En efecto, si bien los combates continúan en torno a su residencia, y su paradero aún se desconoce, Muamar el Gadafi ya ocupa un lugar dentro de la trinidad de dictadores caídos a manos de la revolución mejor conocida como Primavera Árabe, junto con Ben Ali y Hosni Mubarak. Por su excentricidad, pragmatismo y astucia diplomática, Gadafi logró constituirse en el dictador por excelencia (tras 41 años de gobierno, acaparó todo el poder en un país sin Constitución, Parlamento ni partidos políticos u oposición), un modelo a seguir para muchos autócratas.

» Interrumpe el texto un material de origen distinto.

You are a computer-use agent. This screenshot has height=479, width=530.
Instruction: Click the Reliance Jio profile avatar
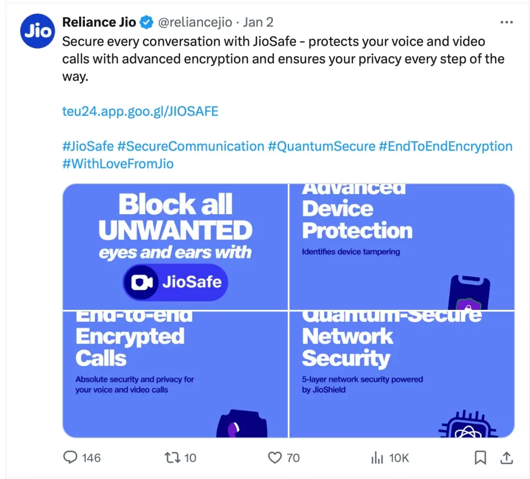[37, 32]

De ahí la importancia de su caída, que bien puede ser entendida como un punto de inflexión en la historia moderna de las dictaduras.
Ahora que se avecina un vacío de poder, el pueblo libio se apresta a vivir una etapa extremadamente difícil, que incluso podría degenerar en mayor violencia. Pero a la vez esta etapa constituye una oportunidad histórica para Libia y el mundo árabe en general. Ni los rebeldes ni los fundamentalistas religiosos pueden olvidar que los acontecimientos se desencadenaron por el descontento y la indignación moral de un sector de la sociedad que se ha modernizado, frente a unos gobernantes corruptos que exhiben su autoridad y opulencia, y se refugian en el pasado para aferrarse al poder absoluto, en vez de ensanchar su base política. Tampoco pueden olvidar que muchos han perdido el respeto y la reverencia a este tipo de gobernantes, y que ya no soportan que legitimen más su autoridad en principios religiosos o en mitos del pasado.
En este sentido, el islamismo radical ya no puede confiar su porvenir a la violencia y la propaganda antiamericana y antiisraelí, sino que está obligado a volverse hacia las necesidades de su población, que ante todo pide libertad y poder labrarse un futuro por medio del trabajo. Por su parte, las dictaduras árabes que aún permanecen de pie en la región, otrora sostenidas por los gobiernos occidentales que las entendían como la única fuerza capaz de oponerse al avance del terrorismo yihadista, tampoco podrán mantenerse en el poder en nombre de su lucha contra el islamismo radical.
Tal parece que el mundo entero ha entrado en un nuevo periodo de su historia, y la caída de un ícono de las dictaduras, Muamar el Gadafi, manda un claro mensaje a todos los regímenes del orbe, en el sentido de que para sobrevivir deben preocuparse sobre todo por el conjunto de su gente y en particular de la situación de sus jóvenes letrados de clase media.